Actually, they're practically the same movie and they're both quite good. Granted, one cost about $150,000 and the other probably spent that much on hair and makeup alone (from the looks of the film, the stars of "Once," Glen Hansard and Markéta Irglová, didn't even wear makeup). As a result, they look totally different as well: One was shot run-and-gun with a grainy DV camera on the streets of Dublin, while the other features a glamorous New York City buffed to a high-gloss shine. But both effectively evoke the same things: the cruel world of show business, the giddy thrill of creation, the redemptive power of music, and the beauty of artistic collaboration. And they both have their stars performing sparkling pop songs (admittedly, Grant and Barrymore didn't write theirs).
It's just a shame that "Once" has garnered oodles of critical acclaim (and an Oscar for best original song) while "Music and Lyrics" has already been forgotten, another Hollywood product destined for the discount bin of movie history. It's maybe not as "arty" as its Irish cousin, but it's got just as much charm and quite a bit more humor. And if you can get that "Pop! Goes My Heart" song out of your head after you've seen it, you're a better man than I.

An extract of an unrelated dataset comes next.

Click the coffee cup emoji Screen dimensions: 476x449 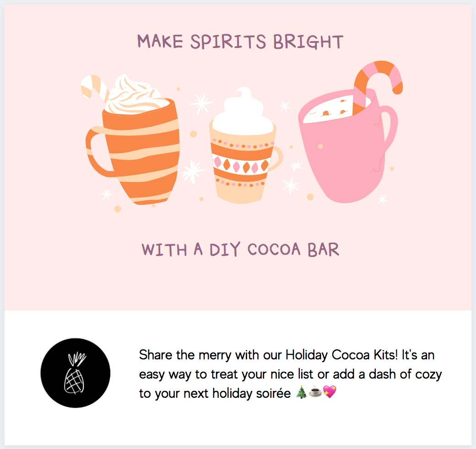pyautogui.click(x=315, y=392)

Great acting is a team effort: 2007 was a great year for memorable performances and, unfortunately, an even better year for fine performances that have been too quickly forgotten in the rush to shower their costars with accolades. I don't mean to diminish the achievements of Julie Christie in "Away From Her," Javier Bardem in "No Country for Old Men," or Daniel Day-Lewis in "There Will Be Blood" -- all deserved Oscar nominees and front-runners in their respective categories -- but rather to remind people that their accomplishments would not be possible without the outstanding but overlooked work by their respective costars Gordon Pinsent, Josh Brolin and Paul Dano.
In all three cases, the former do the Jon Lovitz-type "ACTING!" with big capital letters and an exclamation point: They suffer mental illness, they are brutal, charismatic murderers, they are flamboyant capitalists. But the latter arguably bear the more difficult roles: carving out more nuanced characters while trying not to get swallowed up by the whirlwind of disease, pageboy haircuts, and milkshakes. Their task is crucial but thankless: provide the audience a filter through which to view the other, larger-than-life characters, then let their costars bogart all the glory.
So kudos to these forgotten all-stars. If acting really is about reacting, then these guys gave the best performances of 2007.